Aim of the task
Copy the records below word for word, starting with the line containing "You are a GUI" and going on through the end of the records. Leave the pictures out of your copy.

-- start of Data excerpts --

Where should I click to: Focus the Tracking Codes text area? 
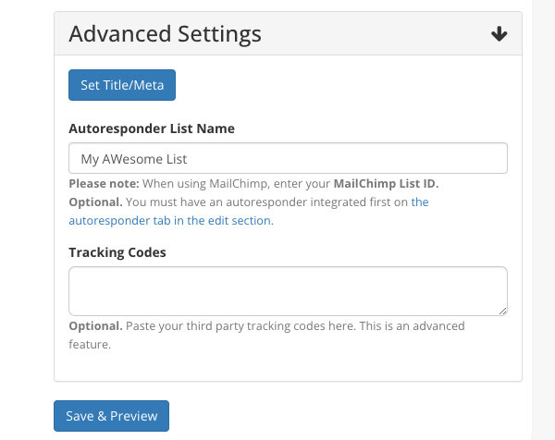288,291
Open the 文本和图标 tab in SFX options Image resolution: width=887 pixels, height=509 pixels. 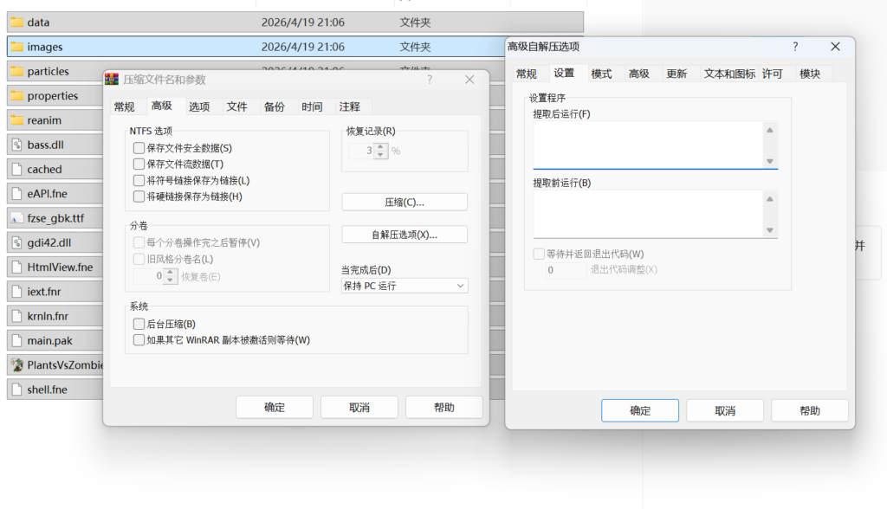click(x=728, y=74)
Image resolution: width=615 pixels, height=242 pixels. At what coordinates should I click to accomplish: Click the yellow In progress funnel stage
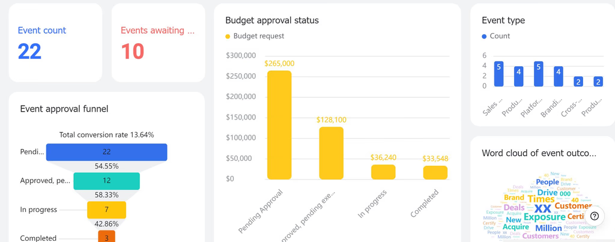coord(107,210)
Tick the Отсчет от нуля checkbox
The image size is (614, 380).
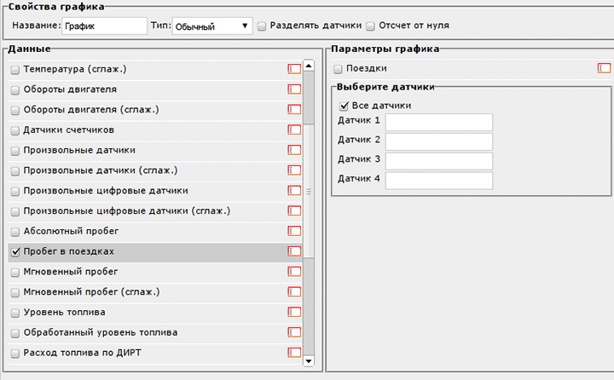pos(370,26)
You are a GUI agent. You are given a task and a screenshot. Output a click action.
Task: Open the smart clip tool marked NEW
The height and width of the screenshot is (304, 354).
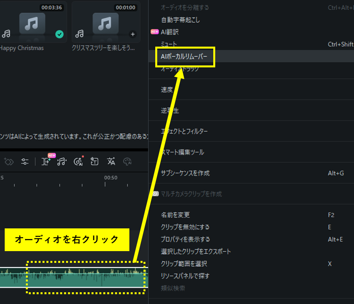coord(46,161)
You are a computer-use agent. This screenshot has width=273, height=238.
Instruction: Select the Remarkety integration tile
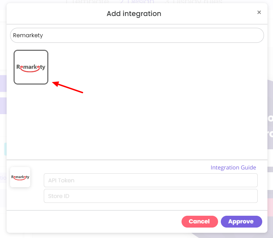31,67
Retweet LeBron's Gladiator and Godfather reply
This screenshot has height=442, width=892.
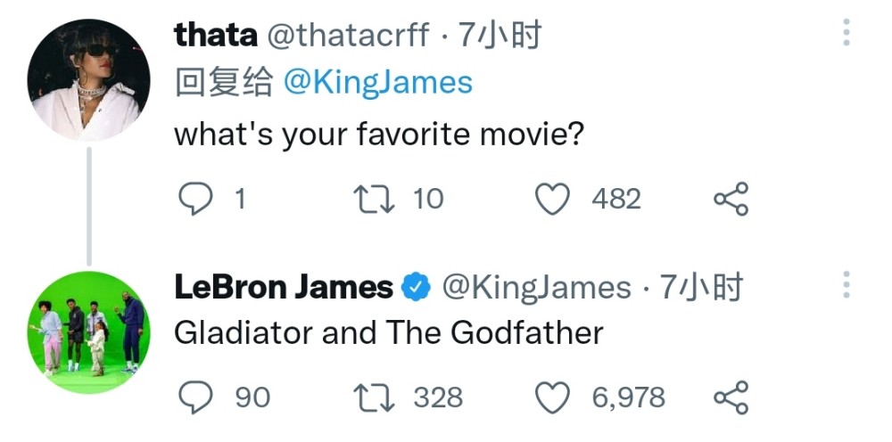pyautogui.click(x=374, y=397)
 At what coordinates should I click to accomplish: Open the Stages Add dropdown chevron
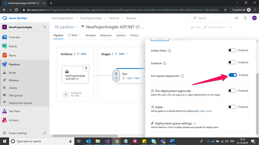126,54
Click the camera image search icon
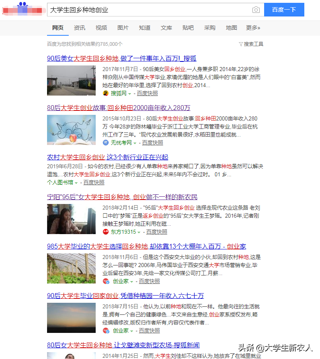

-- end of Data excerpts --

Result for this exercise
You are a GUI agent. You are given a task and a screenshot. Output a click action.
Task: Open the smart clip tool marked NEW
The height and width of the screenshot is (304, 354).
coord(46,161)
You are a computer-use agent. This screenshot has width=273, height=238.
Instruction: Select the Remarkety integration tile
31,67
Retweet LeBron's Gladiator and Godfather reply
This screenshot has height=442, width=892.
pyautogui.click(x=374, y=397)
 At what coordinates should I click to accomplish: Open the Stages Add dropdown chevron
126,54
Click the camera image search icon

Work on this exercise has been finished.